The government’s public formal document explains why the Trump administration believes Lozano-Camargo’s underlying asylum claim will fail.
During a hearing on Tuesday, however, the judge said the asylum case is too far removed from the current legal dispute to be dispositive.
“I don’t think that this is a case about whether or not Cristian is going to eventually get asylum,” Gallagher said, according to a courtroom report by Politico. “Whether he ultimately receives asylum is not the issue. The issue is, and has always been, one of process.”

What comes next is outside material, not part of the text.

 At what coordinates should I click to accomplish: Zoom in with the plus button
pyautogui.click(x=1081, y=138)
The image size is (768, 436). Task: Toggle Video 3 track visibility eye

The issue, rather, is a 2024 settlement that limits how people who came to the country as unaccompanied minors can be deported, according to the judge. In Lozano-Camargo’s case, because he came to the U.S. when he was 17, that court-approved agreement means the government must wait until his asylum claim is extinguished.
“It is an axiomatic principle of contract law that when a defendant breaches a contract, that defendant must restore the situation that existed before the breach,” Gallagher wrote. “In the case of Cristian, this requires putting him in the position ‘to ensure that his case is handled as it would have been had he not been improperly sent to El Salvador.’ In other words, under contract law principles, Cristian, and any other Class Member who has been removed in violation of the Settlement Agreement, must be returned to the United States to await adjudication of his asylum application on the merits by USCIS.”

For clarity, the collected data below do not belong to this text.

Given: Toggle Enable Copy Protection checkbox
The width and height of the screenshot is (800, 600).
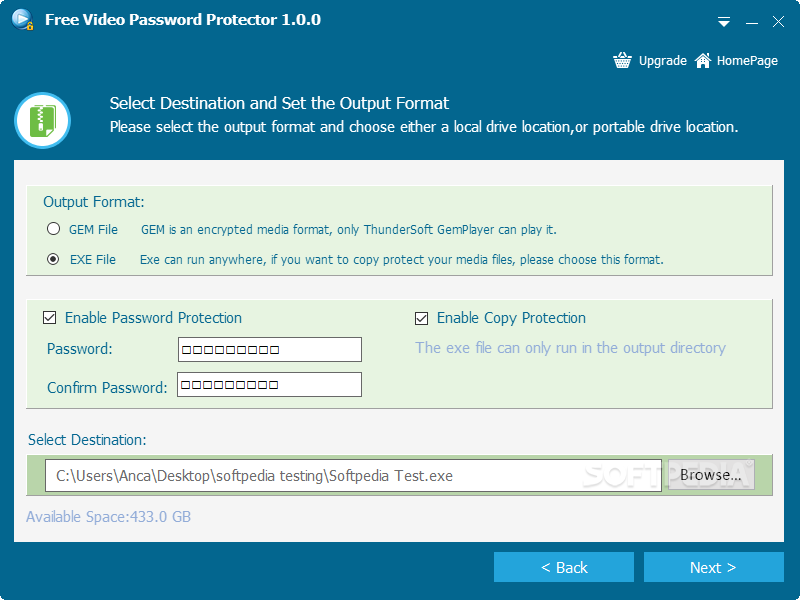Looking at the screenshot, I should point(421,318).
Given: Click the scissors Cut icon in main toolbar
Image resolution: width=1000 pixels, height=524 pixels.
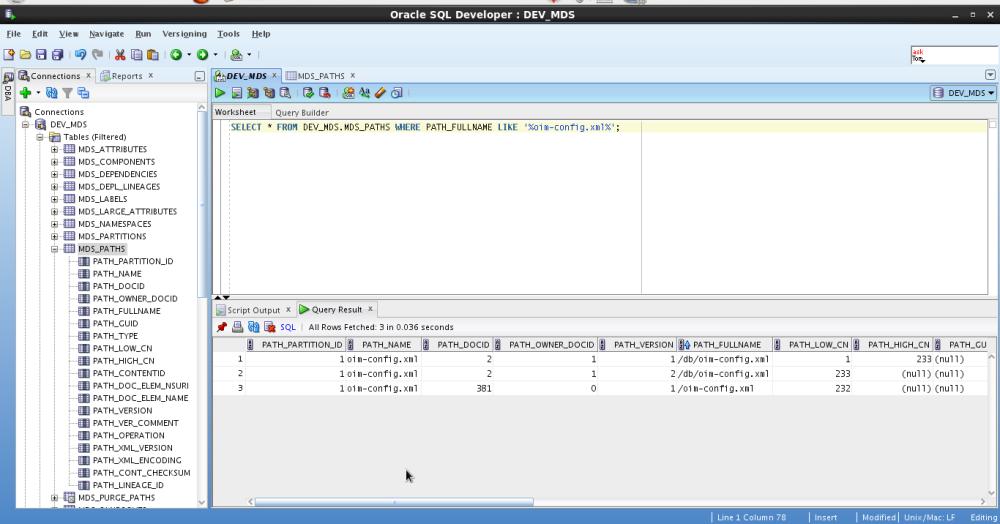Looking at the screenshot, I should (x=120, y=55).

An accompanying April 23 order explains, in relevant part:
Defendants are hereby ORDERED to facilitate Class Member Cristian’s return to the United States to await the adjudication of his asylum application on the merits by USCIS under the terms of the Settlement Agreement. Facilitation includes, but is not limited to, a good faith request by Defendants to the government of El Salvador to release Cristian to U.S. custody for transport back to the United States.
In her Tuesday order, Gallagher denied outright the government’s motion to vacate the facilitation demand. At the same time, the judge issued a brief stay that will expire on Thursday afternoon — in just over 48 hours — to give the Trump administration time to file an appeal.
The government argued the “indicative” ruling foreclosed the need for Lozano-Camargo to be returned, because he wouldn’t be granted asylum even if he were returned. But the court was not swayed.
“It’s not a substitute for the process that was due,” the judge countered. “Process is important. We don’t skip to the end and say, ‘We all know how this is going to end up….’ My order requires that Cristian be returned to this country to get the process.”
The judge also previewed a possible series of next moves.
If the government is unsuccessful in getting the district court’s order overturned on appeal or stayed by the Fourth Circuit by the time the judge’s 48-hour stay is lifted, Gallagher said she would begin requiring the government to provide updates about the process of returning Lozano-Camargo to the U.S.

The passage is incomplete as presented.